Measurement of a post-void bladder residual volume tests for the presence of urinary retention with overflow incontinence (a common, though late finding) (sensitivity of 90%, specificity of 95%).  Large post-void residual volumes (>100 mL) indicate a denervated bladder with resultant overflow incontinence and suggest significant neurologic compromise. The probability of cauda equina syndrome in patients without urinary retention is approximately 1 in 10,000.

Use this in your daily practice!!

The administration of glucocorticoids can minimize ongoing neurologic damage from compression & edema until definitive therapy can be initiated.
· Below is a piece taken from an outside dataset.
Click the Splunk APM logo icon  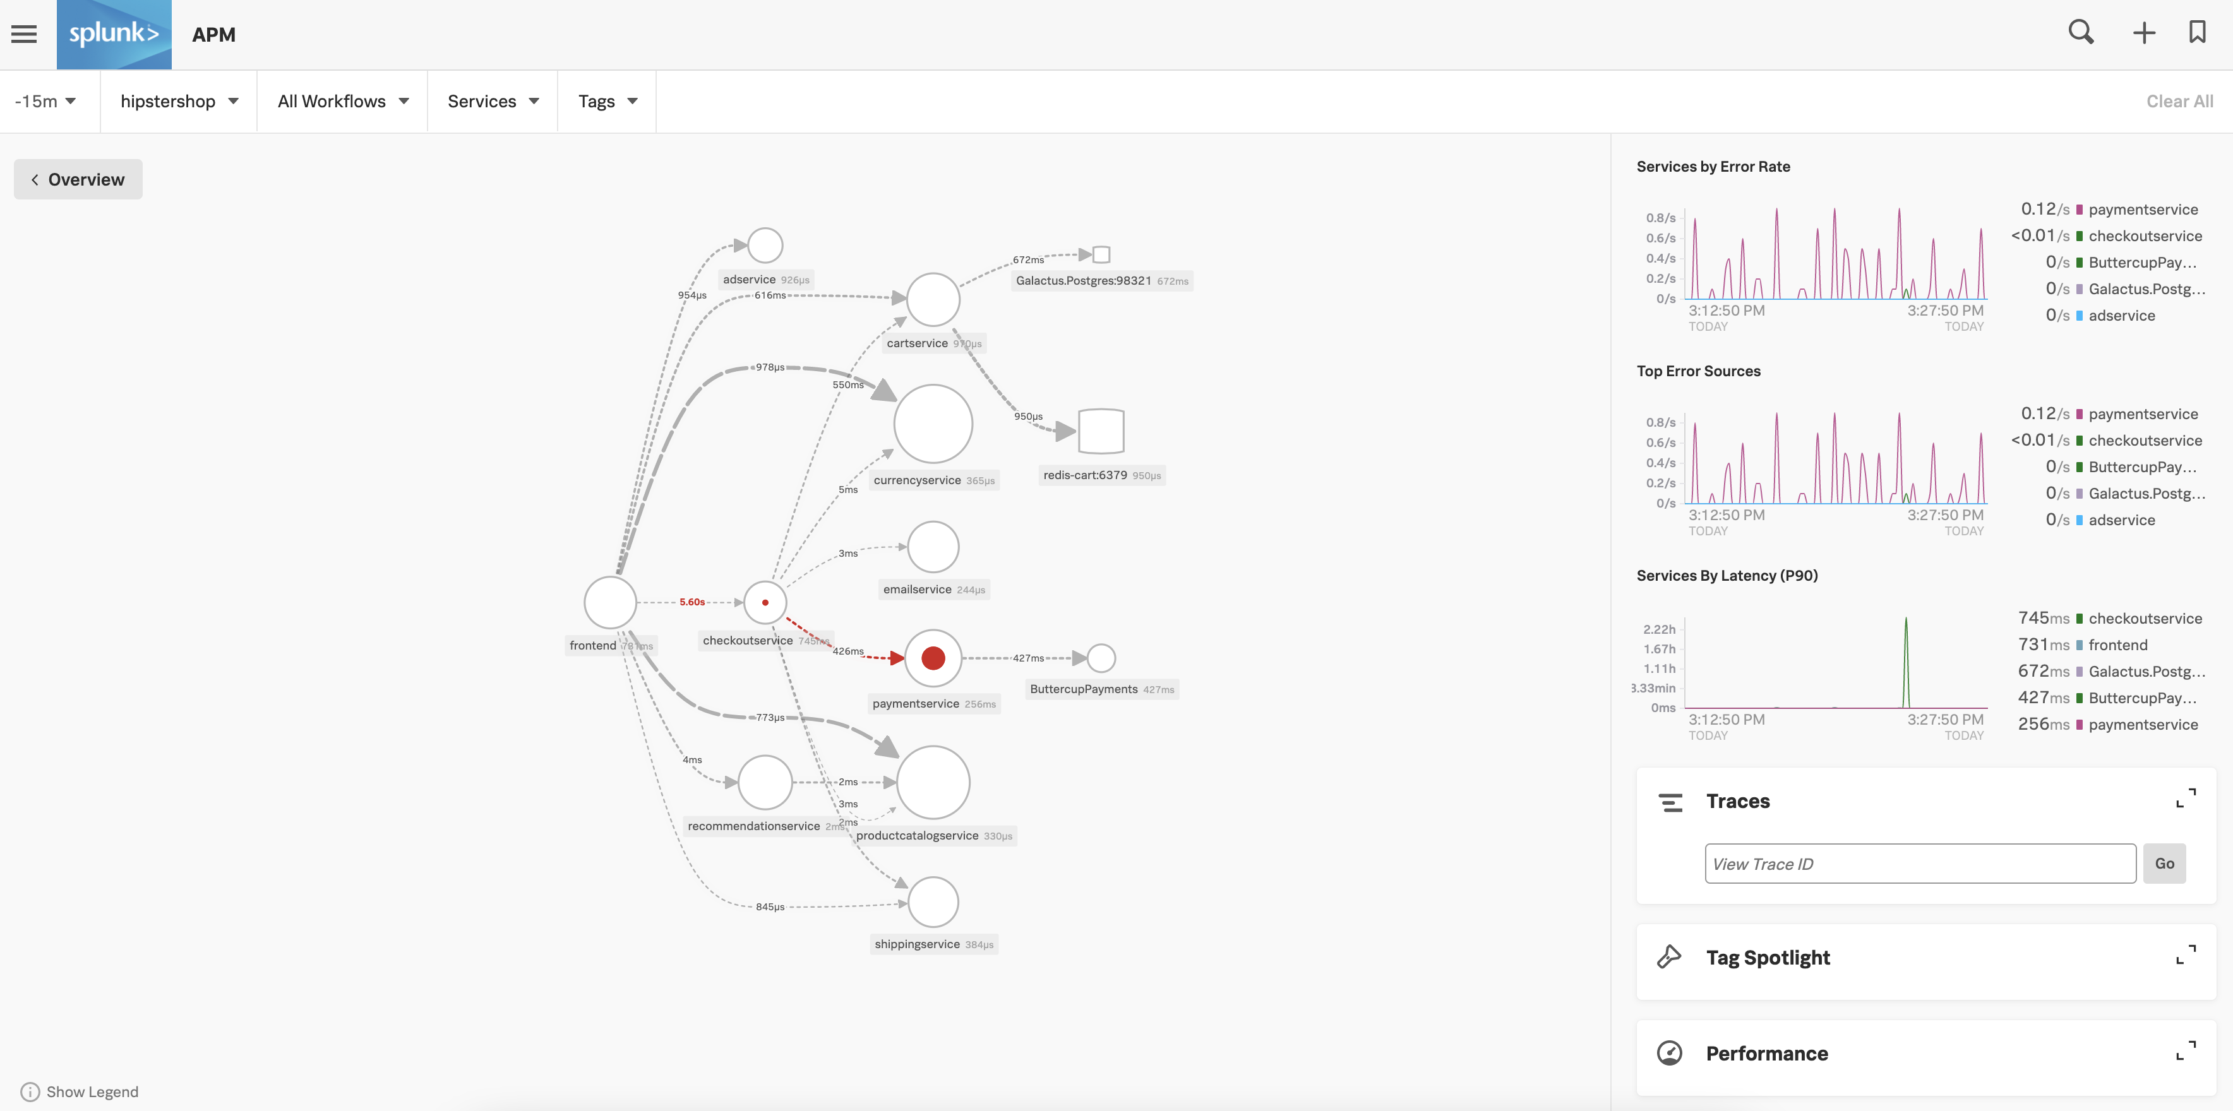point(114,31)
The optimal initial dose and duration of therapy is controversial, with a recommended dose range of dexamethasone anywhere from 10 to 100 mg intravenously. Consider traditional dosing (dexamethasone 10 mg)  for those with minimal neurologic dysfunction, & reserve the higher dose  (dexamethasone 100 mg) for patients with profound or rapidly progressive symptoms, such as paraparesis or paraplegia.

References

1.     Deyo RA, Rainville J, Kent DL. What can the history and physical examination tell us about low back pain? JAMA 1992;268:760–5.

2.     Gregory D, Seto C, Wortley G, et al. Acute lumbar disk pain: navigating evaluation and treatment choices. Am Fam Physician 2008;78:835–42.

3.     Loblaw DA, Laperriere NJ. Emergency treatment of malignant extradural spinal cord compression: an evidence-based guideline. J Clin Oncol 1998;16:1613–24.